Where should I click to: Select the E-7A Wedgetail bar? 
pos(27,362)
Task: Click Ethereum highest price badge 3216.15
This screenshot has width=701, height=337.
• • • • • • •
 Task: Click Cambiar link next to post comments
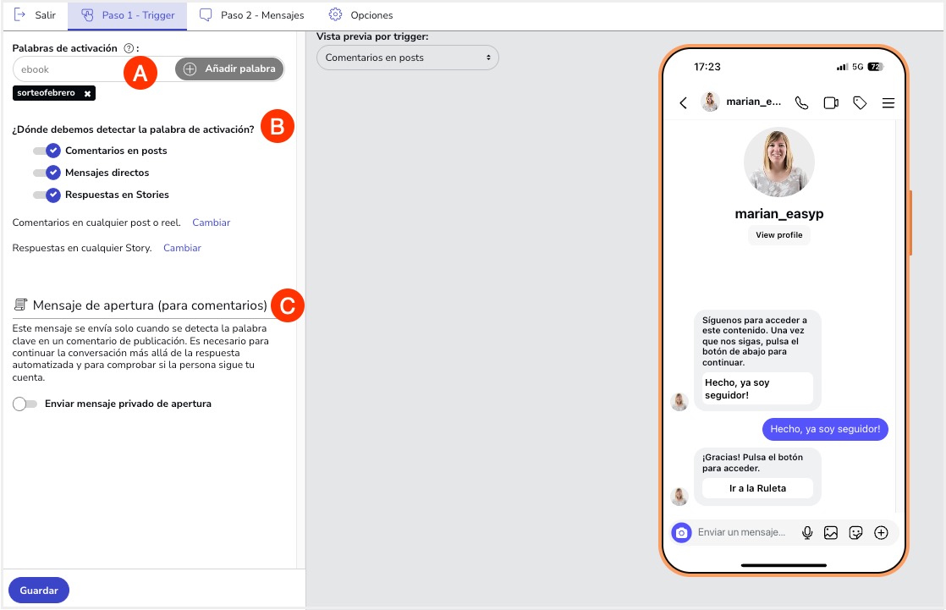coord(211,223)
• • • • • • •
- _DESCRIPTION OF THE TASK_
Among the records above, extract exactly the lines from the line with "Task: Click Ethereum" to the line with "This screenshot has width=701, height=337.", both lines included, and leave out the rest.

- _OUTPUT OF THE EXERCISE_
Task: Click Ethereum highest price badge 3216.15
This screenshot has width=701, height=337.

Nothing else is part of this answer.